SPECIAL-SECTIONS

Today in Jacksonville History: April 6, 1917

Bill Foley
Famed architect Henry Klutho designed the Germania Club building on Riverside Avenue in either 1912 or 1913, according to the source. It was a very dramatic Prairie-style building with a bold ornate circular entryway and a radiating snowflake design. [Provided by Wayne Wood]

Jacksonville went to war, along with the rest of the country.

Hardly was Woodrow Wilson's ink dry than the locals girded their loins.

Within the hour, customs officials seized the German freighter Frieda Leonhardt and removed its crew.

National Guard Maj. H.L. Covington urged young men of the city to enlist post haste, promising a quick call to action.
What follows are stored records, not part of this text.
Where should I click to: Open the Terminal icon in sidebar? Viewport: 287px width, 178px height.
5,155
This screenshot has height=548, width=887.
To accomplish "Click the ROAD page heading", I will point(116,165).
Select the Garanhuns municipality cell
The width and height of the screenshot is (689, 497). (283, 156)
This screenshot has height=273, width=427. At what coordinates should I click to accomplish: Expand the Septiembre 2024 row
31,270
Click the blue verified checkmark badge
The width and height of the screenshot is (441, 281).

Mayor J.E.T. Bowden ordered Jacksonville police to protect all German and Austrian nationals, and other aliens resembling them, from "undue excitement" of the citizenry.

The board of directors of the Germania Club immediately tendered use of its handsome Riverside Avenue clubhouse to the local chapter of the American Red Cross.
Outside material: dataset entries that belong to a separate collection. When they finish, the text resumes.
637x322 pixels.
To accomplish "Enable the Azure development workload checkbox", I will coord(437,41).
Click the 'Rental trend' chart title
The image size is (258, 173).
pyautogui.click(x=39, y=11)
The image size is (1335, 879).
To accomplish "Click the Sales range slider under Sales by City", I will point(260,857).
Lt. Cmdr. Louie Strum said Second Battalion, Florida Naval Militia, would mobilize immediately at the Duval County Armory. Strum said orders to ship out would follow in 24 hours.

President Wilson signed the congressional war resolution at 1:18 p.m. in Washington, only in the presence of his family.

Word flashed immediately to all Army and Navy stations and vessels at sea. Within minutes, customs inspector Kimball Bobbitt boarded the Frieda Leonhardt in Jacksonville harbor.

"Thus the first official act of the war in Jacksonville was performed under orders of the Washington authorities," the Florida Metropolis said.

Recruits flocked to the National Guard station on West Forsyth Street. The local Girls National Guard of Honor assembled there to greet, welcome and cheer on the prospective soldiers.

The door was opened to at least 250 of Jacksonville's finest young men, pending news of the second 24 hours of World War I.  

Also on April 6, 1917  

- Employees of the Seaboard Air Line Railay shops purchased the largest American flag in the city -- 18-by-22-foot -- which they planned to hoist with appropriate ceremonies at the Lackawanna yard to the top of the largest flagpole -- 120 feet -- in Jacksonville.

- Josie Harmon, "America's foremost cabaret entertainer" direct from New York City, opened an engagement at the Brubridge Cafe. Also featured: Babe Hardy, "everbody's favorite in clever songs and dancing," and Mrs. Babe Hardy, "with her enlarged ragtime 6-piece orchestra with saxophone and banjo."

- A Jacksonville delegation went to a conference in Atlanta to consider ways to make the Southland self-sufficient in food during time of war. Goal of the conference was to have every acre of idle and vacant land in the South planted in some kind of food crop.